A questo punto, come misura d’urgenza, si dovrebbe restringere l’applicazione del CLIL a un numero ben definito di materie tecnico-scientifiche, ma non linguistiche, dove l’uso dell’inglese è dominante a livello internazionale. Sempre che il docente della materia curricolare da veicolare in lingua straniera padroneggi l’inglese, o il francese, o il tedesco, o lo spagnolo, se non perfettamente, come sarebbe opportuno e auspicabile, almeno un bel po’di più dei suoi alunni.
Che l’arte (e la storia dell’arte) sia invece un sistema linguistico, è un dato incontrovertibile, assoluto e certo, ormai acquisito e postulato dai fatti e dalla stessa letteratura artistica, come anche dall’estetica. Infatti, già Benedetto Croce, nel lontano 1902, aveva proposto la sostanziale identità tra linguistica ed estetica quando affermò che la «scienza dell’arte e quella del linguaggio, l’Estetica e la Linguistica, concepite come vere e proprie scienze, non sono già due cose distinte, ma una sola. Filosofia del linguaggio e filosofia dell’arte sono la stessa cosa». (B. Croce, Estetica come scienza dell’espressione linguistica generale, 1902, Bari 1928, pp. 155-156).

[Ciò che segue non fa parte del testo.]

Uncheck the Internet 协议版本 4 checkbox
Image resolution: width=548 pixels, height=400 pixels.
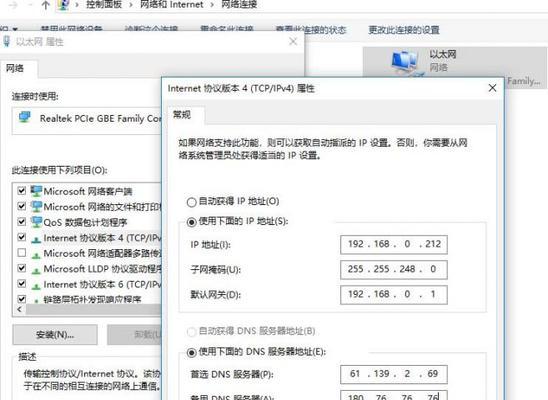pos(22,237)
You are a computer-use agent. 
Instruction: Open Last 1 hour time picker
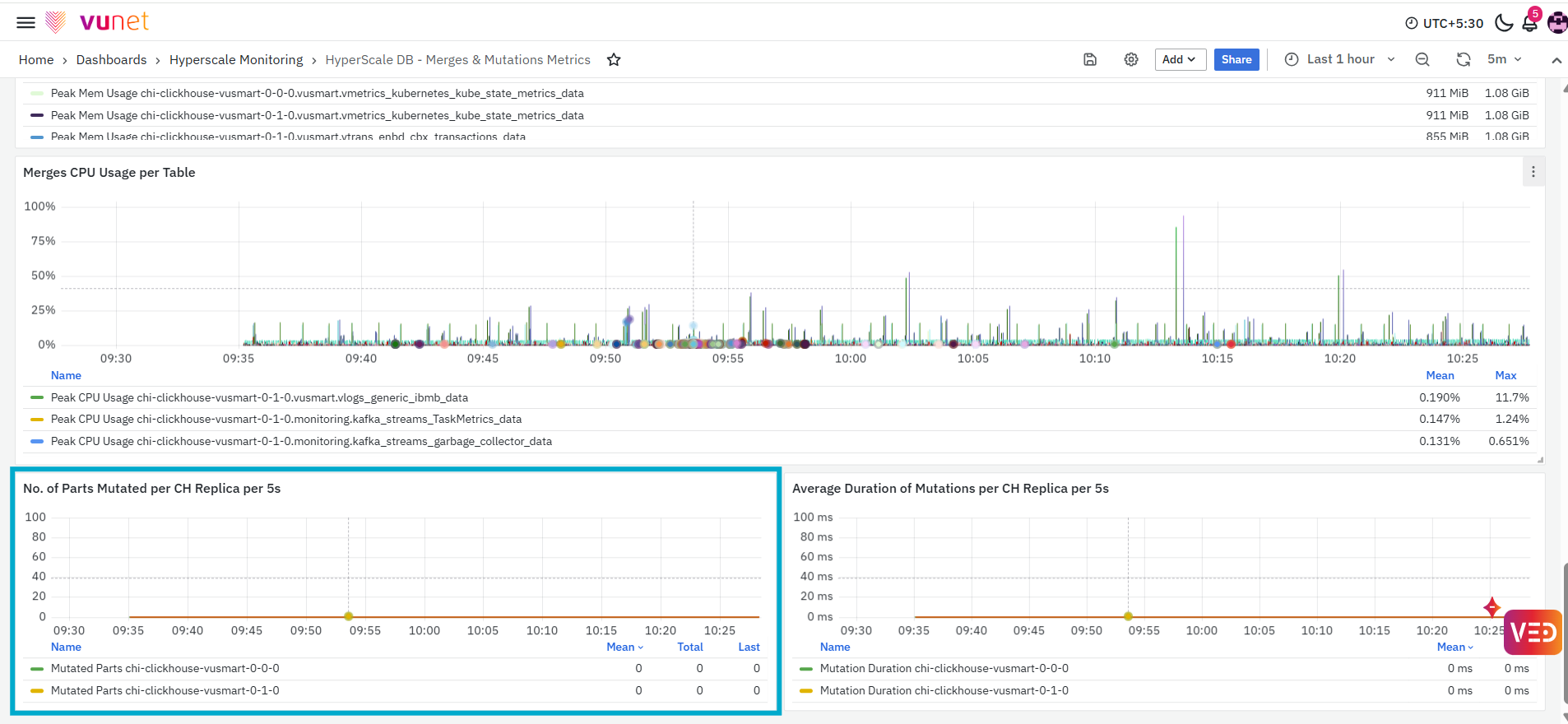point(1339,59)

Ma questo lo sanno al MIUR? Cioè sanno che cos’è la storia dell’arte? Spesso, italianamente, si legifera e si consiglia, si impone e si pretende senza conoscerne i postulati, l’epistemologia e lo status disciplinare della storia dell’arte. La storia dell’arte è materia umanistica e materia linguistica, senza alcun dubbio. L’insegnamento universitario della storia dell’arte è in lingua italiana nelle università e nei licei e tale deve continuare ad esserlo. Nessuno può e deve imporre l’insegnamento in altre lingue senza aver chiesto l’adesione volontaria dei docenti perché chi insegna storia dell’arte ha scelto di farlo e la lingua che veicola i contenuti disciplinari e le conoscenze e competenze è l’italiano e solo dopo, ma con adesione volontaria e non coatta, si potrà pensare, eventualmente, di veicolarla in una qualsiasi lingua straniera, ammesso che si possa fare agevolmente, visto che si tratta di un linguaggio umanistico-linguistico, strettamente afferente ai saperi linguistici legati al linguaggio professionale storico-artistico e quindi non dovrebbe figurare tra le discipline non linguistiche.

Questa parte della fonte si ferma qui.